I played Eithne Trapper, then Francesca Spellcaster (with Johnny and Sarah) both worked quite fine, although I think I won most times because opponent misplayed in the new ruleset.
Looks:
- I don't care about it that much. Looks nice and all, but as expected it really bogs down my laptop. Maybe on Sunday if I get to my somewhat stronger, but still outdated desktop, I'll see if it'll go better (assuming I get past matchmaking), but I'm not very hopeful.
- UI feels unintuitive first, but it became none-issue for me after first couple matches. Same goes for "I have to push end turn now" concern everybody seems to have: it takes literally 0.5 secs once you get used to the fact you have to do it.
Gameplay:
- Coinflip fixes took effect, so it's not horrible now to go first with Tactical Advantage, +1 mulligan, hand limit and Order. I cannot tell so far whether it's maybe bit too much, too little or just right, but an advantage (if there's any) for either player is far less obvious. Dry-passing still is a thing in 2nd round though, and I'm wondering whether it isn't the smartest play possible to give opponent 1st round after 3 turns, where he's then forced to play to not lose CA, but without Tactical Advantage to balance.
- I actually welcome less consistency with 2 bronzes and less tutors, so not every match plays out exactly the same and basically decided at the moment we get our opening hand (we pretty much only played matches to the end because we didn't know what the opponent holds or hoped that he'll misplay). It's also very nice that decks don't revolve around playing the same frickin bronze card over and over again. I like the idea that you have to divide your mulligans between rounds, but still some leaders having only 1-2 mulligans
for the whole match is maybe a bit too much decrease in consistency.
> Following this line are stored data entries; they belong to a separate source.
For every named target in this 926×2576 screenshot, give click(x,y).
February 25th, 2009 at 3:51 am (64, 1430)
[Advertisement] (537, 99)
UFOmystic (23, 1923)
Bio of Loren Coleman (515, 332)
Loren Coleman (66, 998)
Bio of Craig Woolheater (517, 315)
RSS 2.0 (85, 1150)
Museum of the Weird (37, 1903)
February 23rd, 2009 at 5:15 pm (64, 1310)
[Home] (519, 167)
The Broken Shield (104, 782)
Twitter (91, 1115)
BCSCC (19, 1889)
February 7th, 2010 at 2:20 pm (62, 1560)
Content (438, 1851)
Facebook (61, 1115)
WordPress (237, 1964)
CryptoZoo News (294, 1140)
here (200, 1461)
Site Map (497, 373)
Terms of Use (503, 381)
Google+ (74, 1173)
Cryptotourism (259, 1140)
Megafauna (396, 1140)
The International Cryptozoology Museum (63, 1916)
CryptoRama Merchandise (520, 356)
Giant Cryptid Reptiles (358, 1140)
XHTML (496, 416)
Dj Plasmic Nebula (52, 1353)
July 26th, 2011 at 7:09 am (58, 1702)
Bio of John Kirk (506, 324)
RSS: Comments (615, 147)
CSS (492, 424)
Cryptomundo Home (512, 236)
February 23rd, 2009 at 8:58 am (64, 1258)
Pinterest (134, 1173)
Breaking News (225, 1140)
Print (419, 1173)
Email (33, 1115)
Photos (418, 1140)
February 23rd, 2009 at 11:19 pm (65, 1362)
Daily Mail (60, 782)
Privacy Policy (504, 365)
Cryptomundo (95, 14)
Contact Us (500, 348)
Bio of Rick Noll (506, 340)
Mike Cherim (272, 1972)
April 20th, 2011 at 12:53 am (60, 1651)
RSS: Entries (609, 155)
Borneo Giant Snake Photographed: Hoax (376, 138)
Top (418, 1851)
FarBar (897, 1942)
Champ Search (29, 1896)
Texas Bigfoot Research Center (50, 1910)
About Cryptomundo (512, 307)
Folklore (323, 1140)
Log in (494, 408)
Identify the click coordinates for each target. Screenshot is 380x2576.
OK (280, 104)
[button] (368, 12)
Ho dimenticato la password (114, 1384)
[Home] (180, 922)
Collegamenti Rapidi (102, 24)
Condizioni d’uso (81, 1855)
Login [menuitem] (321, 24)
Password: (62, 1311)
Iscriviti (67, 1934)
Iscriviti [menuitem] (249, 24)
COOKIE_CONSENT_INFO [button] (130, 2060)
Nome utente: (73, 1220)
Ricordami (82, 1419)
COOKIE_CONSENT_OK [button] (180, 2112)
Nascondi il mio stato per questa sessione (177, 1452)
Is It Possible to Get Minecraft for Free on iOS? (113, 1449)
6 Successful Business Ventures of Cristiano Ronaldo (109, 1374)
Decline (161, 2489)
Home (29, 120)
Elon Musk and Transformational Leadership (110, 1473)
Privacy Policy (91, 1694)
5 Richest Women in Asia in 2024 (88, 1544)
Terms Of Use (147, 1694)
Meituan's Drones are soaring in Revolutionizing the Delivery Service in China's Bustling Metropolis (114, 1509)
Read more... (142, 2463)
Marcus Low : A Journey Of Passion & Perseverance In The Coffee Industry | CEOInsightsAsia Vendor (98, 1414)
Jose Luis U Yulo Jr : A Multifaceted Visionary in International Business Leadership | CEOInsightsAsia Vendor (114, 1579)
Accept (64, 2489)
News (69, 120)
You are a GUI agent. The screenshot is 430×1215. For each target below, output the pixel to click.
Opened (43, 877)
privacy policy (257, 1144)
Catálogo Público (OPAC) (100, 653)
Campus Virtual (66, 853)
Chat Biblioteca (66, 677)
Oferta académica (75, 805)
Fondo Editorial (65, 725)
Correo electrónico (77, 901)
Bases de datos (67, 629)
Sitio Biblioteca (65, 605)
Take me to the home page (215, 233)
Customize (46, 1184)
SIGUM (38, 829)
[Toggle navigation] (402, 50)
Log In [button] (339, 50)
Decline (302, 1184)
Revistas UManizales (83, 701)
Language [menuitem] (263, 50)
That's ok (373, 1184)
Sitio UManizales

- New base mechanics (order, artifacts, leaders being more distinct than just "cards you have every match") makes the actual gameplay interesting as there seems to be more thinking ahead than just pick the next card in your playbook to play. It may be just the novelty though.
- As an "I always build my own decks" guy I find provision system more interesting and less restrictive than what we had before (also easier to balance). Even if it was a bit confusing to start.
- My single biggest concern is the individual abilities that really feel bland and uninteresting (most of them are just boosts and damages). While factions have unique mechanics, still they all feel more the same because of that. That alone makes a long way to counter the more interesting base mechanics during matches and despite the potential the provisioning system holds it made the deck building (my favorite thing in Gwent this far) actually a worse experience for me than what we had before. Maybe there are some less obvious, subtle synergies, that I didn't discover so far (so maybe finding combos is just not as simple anymore as searching for a keyword), but to be honest I'm skeptical about this so far.
- It also seems we have more uncontrolled randomness (Reveal and such) though I stayed clear from it so far, so I can't really judge.
While Homecoming fixed a lot of core issues, so far I'm a bit uncomfortable with it, but I'll definitely keep playing after release to see how it feels.
I'm also optimistic because my main concern is about the individual card abilities which can be easily changed later on (honestly it feels a bit to me like they just didn't have enough time to come up with some more interesting ideas).
Also I would be really happy if they would extend PTR a bit , so I can put in some more matches, before PTR ends, but matchmaking bug makes this impossible (also I'm quite busy this weekend).
Also a bug I found: Hattori's text says Order, but it really seems to be Deploy in effect.
Also Roach and cards like that seem really OP, both in thinning and tempo (and too cheap in Recruit costs to that).